Lo è sempre stato e lo sarà per sempre. Nulla di più pericoloso per chi possiede un impero fondato sull’ignoranza dei propri servi! Ciò che è in atto è una gestione abilissima e impercettibile. Non più editti e aperte dichiarazioni di guerra, ma velatissime ingerenze con strumenti subliminali. Il Parassita si fa sempre più invisibile, sempre più spesso veste gli abiti del protettore dell’esistenza, mentre ne profana l’intimo richiamando a una condotta contro natura. L’ovvietà dei messaggi papali è un suolo di gomma morbida che rende impossibile ogni scatto dell’Eros creativo. Come cresce la possibilità di informarsi, così aumenta la scaltrezza di intorbidire le acque. E tutto volge ancora ad accreditare santi e misteri della fede, per non ammettere che senza alberi non si respira, senza Donne non c’è vita, e senza Sole tutto si spegne.
Mi prendo infine il piacere di ricordare come il dominio sulla creatura vegetale venga celebrato in occasione di ogni Santo Natale. Tenete sempre ferma nella vostra mente questa premessa: la Chiesa cattolica non fa mai nulla a caso. Nulla! Nella piazza più potente a disposizione, piazza San Pietro, viene immolato alle alte volontà un esemplare di sempreverde dall’immane statura, proveniente dalle zone alpine.
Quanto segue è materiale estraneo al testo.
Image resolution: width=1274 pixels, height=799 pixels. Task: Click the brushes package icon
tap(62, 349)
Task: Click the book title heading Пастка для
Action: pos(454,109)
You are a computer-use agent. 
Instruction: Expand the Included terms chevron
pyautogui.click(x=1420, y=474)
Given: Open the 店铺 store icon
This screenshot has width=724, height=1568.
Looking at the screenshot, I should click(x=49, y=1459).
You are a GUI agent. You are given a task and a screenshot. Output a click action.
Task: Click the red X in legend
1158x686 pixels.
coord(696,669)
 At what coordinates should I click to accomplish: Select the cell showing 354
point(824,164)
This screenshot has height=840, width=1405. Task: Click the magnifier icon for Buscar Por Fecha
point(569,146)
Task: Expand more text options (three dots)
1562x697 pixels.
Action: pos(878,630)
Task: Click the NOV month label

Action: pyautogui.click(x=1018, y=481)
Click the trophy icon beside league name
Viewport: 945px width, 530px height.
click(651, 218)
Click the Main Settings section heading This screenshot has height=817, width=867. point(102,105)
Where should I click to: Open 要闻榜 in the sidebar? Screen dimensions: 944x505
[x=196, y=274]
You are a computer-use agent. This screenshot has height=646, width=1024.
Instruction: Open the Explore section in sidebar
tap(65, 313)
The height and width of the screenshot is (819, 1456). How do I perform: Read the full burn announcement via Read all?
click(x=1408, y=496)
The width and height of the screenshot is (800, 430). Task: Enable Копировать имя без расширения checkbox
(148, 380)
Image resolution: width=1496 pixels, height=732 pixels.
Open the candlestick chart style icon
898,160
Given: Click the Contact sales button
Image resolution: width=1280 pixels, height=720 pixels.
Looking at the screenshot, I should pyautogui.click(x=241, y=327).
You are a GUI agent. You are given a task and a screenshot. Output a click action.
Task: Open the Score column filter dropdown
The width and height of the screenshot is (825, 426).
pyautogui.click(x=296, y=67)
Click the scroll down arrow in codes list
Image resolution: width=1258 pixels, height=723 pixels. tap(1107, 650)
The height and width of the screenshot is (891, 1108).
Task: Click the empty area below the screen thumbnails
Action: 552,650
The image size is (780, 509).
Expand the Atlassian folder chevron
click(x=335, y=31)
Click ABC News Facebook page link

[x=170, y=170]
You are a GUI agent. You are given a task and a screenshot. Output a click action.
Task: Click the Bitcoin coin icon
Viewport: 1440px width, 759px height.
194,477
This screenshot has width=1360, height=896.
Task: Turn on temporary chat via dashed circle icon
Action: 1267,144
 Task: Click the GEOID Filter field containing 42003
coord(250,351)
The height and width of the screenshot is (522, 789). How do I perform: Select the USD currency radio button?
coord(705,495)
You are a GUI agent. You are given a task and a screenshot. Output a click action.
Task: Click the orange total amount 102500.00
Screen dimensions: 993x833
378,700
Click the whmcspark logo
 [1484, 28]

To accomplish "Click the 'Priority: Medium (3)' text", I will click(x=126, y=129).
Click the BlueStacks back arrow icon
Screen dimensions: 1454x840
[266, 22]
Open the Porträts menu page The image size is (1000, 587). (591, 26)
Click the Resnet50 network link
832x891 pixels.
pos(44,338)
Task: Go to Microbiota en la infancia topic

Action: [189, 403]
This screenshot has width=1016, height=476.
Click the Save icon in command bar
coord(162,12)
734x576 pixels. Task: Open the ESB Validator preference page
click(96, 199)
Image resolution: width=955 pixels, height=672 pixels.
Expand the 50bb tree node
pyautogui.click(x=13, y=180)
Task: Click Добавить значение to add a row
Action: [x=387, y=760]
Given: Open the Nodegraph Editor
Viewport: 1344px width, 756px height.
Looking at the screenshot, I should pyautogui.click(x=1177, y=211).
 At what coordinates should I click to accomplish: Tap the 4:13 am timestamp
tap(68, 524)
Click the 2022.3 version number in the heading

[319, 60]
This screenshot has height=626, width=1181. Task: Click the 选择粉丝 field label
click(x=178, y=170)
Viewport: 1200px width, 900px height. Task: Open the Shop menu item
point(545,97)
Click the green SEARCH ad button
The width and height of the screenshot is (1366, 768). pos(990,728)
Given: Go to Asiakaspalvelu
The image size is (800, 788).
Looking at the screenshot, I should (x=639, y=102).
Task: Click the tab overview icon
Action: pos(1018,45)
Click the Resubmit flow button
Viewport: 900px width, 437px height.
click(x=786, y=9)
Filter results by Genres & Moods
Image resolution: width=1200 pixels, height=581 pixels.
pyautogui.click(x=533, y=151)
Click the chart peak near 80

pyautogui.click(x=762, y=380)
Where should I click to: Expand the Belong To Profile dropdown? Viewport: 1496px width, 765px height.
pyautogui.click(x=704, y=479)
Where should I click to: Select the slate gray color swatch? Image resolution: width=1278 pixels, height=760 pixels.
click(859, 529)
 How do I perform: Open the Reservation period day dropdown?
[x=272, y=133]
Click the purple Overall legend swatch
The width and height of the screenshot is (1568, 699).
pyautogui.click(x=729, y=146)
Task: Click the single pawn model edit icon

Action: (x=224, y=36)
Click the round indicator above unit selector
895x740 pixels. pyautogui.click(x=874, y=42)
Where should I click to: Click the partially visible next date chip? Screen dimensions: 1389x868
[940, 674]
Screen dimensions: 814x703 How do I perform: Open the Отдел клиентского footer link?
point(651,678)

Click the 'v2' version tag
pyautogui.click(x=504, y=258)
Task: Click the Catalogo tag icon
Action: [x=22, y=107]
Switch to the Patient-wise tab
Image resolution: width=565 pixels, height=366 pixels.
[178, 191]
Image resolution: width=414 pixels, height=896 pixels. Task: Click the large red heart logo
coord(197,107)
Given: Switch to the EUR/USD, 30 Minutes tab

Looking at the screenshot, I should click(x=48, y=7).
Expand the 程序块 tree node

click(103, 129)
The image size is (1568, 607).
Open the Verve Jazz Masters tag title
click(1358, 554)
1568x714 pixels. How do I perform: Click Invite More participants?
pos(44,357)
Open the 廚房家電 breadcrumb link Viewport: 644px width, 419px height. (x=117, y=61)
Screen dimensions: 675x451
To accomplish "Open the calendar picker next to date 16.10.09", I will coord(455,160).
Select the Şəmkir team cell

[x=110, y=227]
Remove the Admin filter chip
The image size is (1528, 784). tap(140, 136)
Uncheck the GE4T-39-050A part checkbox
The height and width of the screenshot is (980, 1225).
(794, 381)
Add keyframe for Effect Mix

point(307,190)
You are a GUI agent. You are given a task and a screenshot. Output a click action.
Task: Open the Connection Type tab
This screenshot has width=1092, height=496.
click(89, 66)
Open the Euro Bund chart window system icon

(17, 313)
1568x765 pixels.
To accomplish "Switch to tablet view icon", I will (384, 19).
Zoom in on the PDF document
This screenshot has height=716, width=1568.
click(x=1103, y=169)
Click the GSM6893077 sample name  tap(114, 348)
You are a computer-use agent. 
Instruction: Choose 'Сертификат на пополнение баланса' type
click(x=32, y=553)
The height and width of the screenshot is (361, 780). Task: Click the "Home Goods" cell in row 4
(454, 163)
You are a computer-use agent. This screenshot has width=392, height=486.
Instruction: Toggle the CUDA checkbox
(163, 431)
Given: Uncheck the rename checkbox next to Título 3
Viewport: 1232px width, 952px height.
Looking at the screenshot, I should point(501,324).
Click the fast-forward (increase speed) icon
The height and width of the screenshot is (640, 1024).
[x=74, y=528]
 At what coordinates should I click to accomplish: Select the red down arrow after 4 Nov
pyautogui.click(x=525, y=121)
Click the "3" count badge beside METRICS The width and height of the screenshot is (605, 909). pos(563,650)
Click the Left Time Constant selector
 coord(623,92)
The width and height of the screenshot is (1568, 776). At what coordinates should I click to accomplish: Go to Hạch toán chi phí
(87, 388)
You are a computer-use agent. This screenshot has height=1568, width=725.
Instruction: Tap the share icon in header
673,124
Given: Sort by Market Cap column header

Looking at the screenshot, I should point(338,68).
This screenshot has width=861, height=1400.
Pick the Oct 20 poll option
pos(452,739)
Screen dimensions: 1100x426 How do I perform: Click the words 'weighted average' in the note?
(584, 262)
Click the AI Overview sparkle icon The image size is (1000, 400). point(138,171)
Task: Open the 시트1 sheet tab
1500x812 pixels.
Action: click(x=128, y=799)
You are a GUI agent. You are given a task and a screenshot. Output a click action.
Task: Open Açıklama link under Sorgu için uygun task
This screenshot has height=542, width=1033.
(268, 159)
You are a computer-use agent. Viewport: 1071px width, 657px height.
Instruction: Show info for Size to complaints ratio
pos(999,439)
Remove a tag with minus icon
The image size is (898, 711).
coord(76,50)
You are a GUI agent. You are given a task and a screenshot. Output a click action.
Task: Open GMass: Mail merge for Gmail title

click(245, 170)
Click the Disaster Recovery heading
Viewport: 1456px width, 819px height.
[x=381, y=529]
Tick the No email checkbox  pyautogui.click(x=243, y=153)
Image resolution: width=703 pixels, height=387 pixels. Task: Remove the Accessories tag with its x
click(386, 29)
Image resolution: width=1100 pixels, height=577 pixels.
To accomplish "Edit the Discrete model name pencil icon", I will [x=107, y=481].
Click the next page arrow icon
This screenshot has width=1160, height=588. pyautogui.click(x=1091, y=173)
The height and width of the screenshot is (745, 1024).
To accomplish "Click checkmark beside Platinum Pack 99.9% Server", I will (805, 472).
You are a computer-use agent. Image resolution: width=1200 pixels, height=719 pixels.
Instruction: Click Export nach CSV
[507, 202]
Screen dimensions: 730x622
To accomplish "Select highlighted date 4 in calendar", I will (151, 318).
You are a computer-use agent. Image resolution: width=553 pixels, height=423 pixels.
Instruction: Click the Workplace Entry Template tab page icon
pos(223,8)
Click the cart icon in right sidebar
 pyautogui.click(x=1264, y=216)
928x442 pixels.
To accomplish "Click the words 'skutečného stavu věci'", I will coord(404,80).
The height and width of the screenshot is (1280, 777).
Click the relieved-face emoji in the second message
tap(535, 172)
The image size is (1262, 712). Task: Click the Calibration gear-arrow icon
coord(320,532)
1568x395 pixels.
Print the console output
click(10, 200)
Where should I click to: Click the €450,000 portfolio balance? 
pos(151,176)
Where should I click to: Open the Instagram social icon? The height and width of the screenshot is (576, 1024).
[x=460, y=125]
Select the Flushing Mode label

Tutto simbolico: un’autentica messa in scena con alta facoltà di condizionamento inconscio.
Le Alpi: un luogo lontano e fortemente selvatico, il simbolo del regno autoctono e originale, pilastro della Natura insuperabile e ingestibile. Con un’azione altamente spettacolare, l’albero viene scelto tra i più belli, tagliato, legato e trasportato da un elicottero come un prigioniero fino al centro della piazza dove viene infine ancorato al suolo. L’albero è morto ma deve apparire vivo, anzi viene addobbato quasi a dare l’idea che sia felice di strare lì, che abbia accettato di farlo e si sia arreso serenamente. È solo, accerchiato, impotente. E lentamente si asciuga e si spegne.
Mi ricordano tanto, questi alberi, gli eretici arsi nelle piazze, strappati al loro vivere, privati della facoltà di esprimere se stessi, legati e messi in mostra alle masse, affinché la loro drammatica posizione apparisse come esclusiva debolezza di fronte alla potenza del dominatore. Abbassare l’avversario per figurare più alti. I corpi arsi cadevano a pezzi e si facevano cenere. Terminata la festa, all’albero spetta lo stesso destino.